Iets van die politieke zelfstandigheid, gebaseerd op beginselpolitiek zoals we die vroeger bedreven, zijn we kwijtgeraakt. Door herbronning zou dat verrassende, dat onvoorspelbare –en ook aantrekkelijke– weer kunnen worden teruggewonnen.”
Wat zijn uw toekomstplannen?
„Over wat ik nu ga doen, heb ik nog niet zo veel te melden. Wel weet ik dat ik er echt behoefte aan heb om een tijd structureel uit te rusten. Dingen op een rijtje zetten, op de afgelopen periode reflecteren.

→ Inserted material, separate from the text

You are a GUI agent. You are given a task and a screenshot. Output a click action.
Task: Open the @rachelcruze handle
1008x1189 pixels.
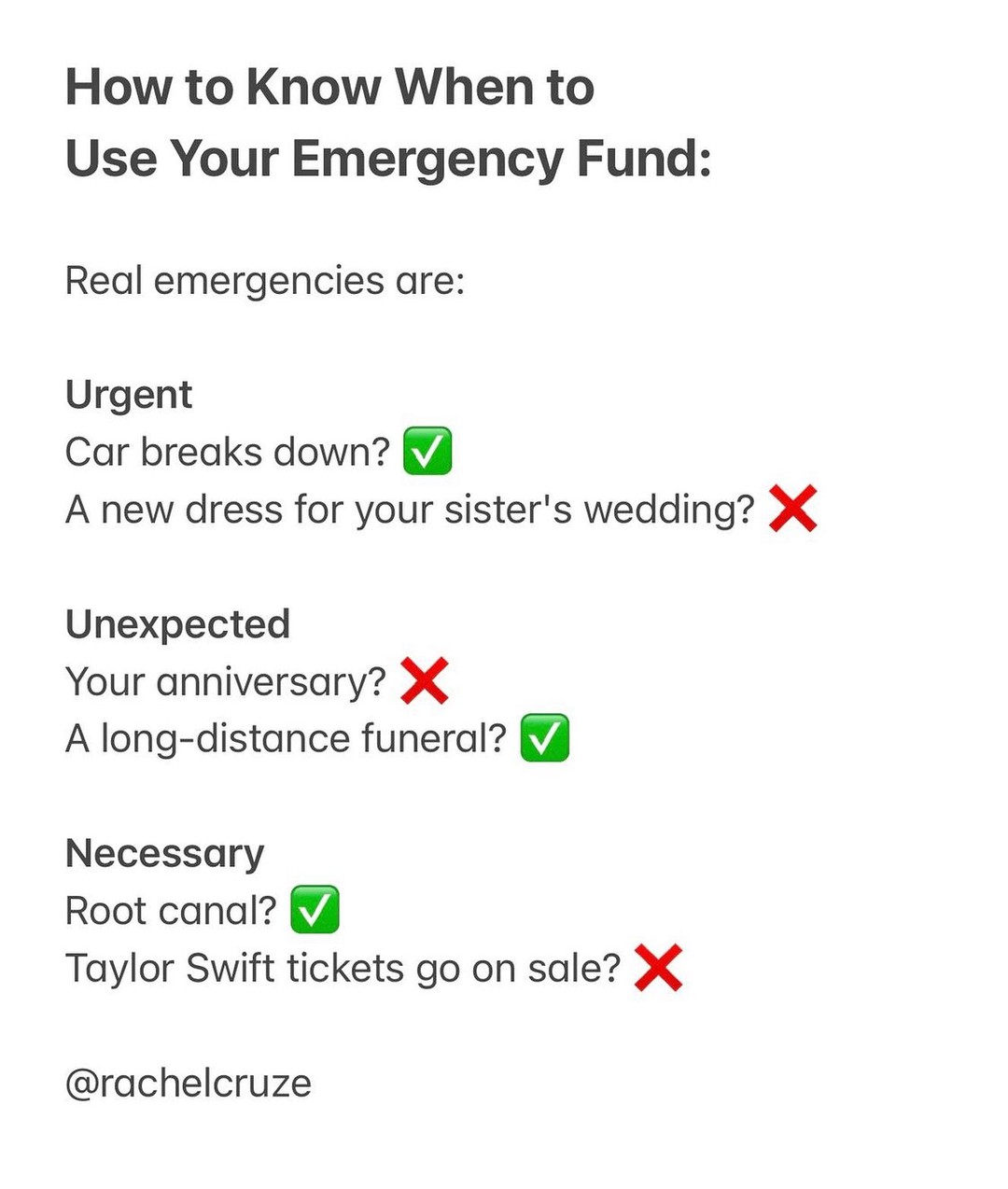click(x=189, y=1083)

Ik denk dat het onverstandig zou zijn om meteen weer aan het werk te moeten. Toen ik Kamerlid af was, ben ik door de media veel gevraagd als duider. Dat soort dingen zie ik mezelf niet gauw meer doen.
De overgang van de intensiteit van het ministerschap naar het zwarte gat zal groot zijn. Ik heb eerder een vergelijkbare situatie meegemaakt, en heb dus enige ervaring. Maar mijn vrouw is goed in het verlenen van nazorg; ik land verder wel.”
Levensloop Eimert van Middelkoop
Op een kortstondig docentschap na verkeert Eimert van Middelkoop (Berkel en Rodenrijs, 1949) zijn hele werkzame leven op het Binnenhof. Eerst als GPV-fractiemedewerker (1973-1989), daarna als Kamerlid. In 2002 dreigde zijn politieke carrière te stranden omdat CU-Kamerlid Huizinga via voorkeurstemmen ‘zijn’ zetel veroverde.
Als CU-senator bleef hij aan Den Haag verbonden (2003-2007). Zijn loopbaan werd bekroond met het ministerschap van Defensie (2007-2010). Ook was hij de afgelopen tijd minister voor Wonen, Wijken en Integratie.
Van Middelkoop is gehuwd en vader van een dochter en drie zoons.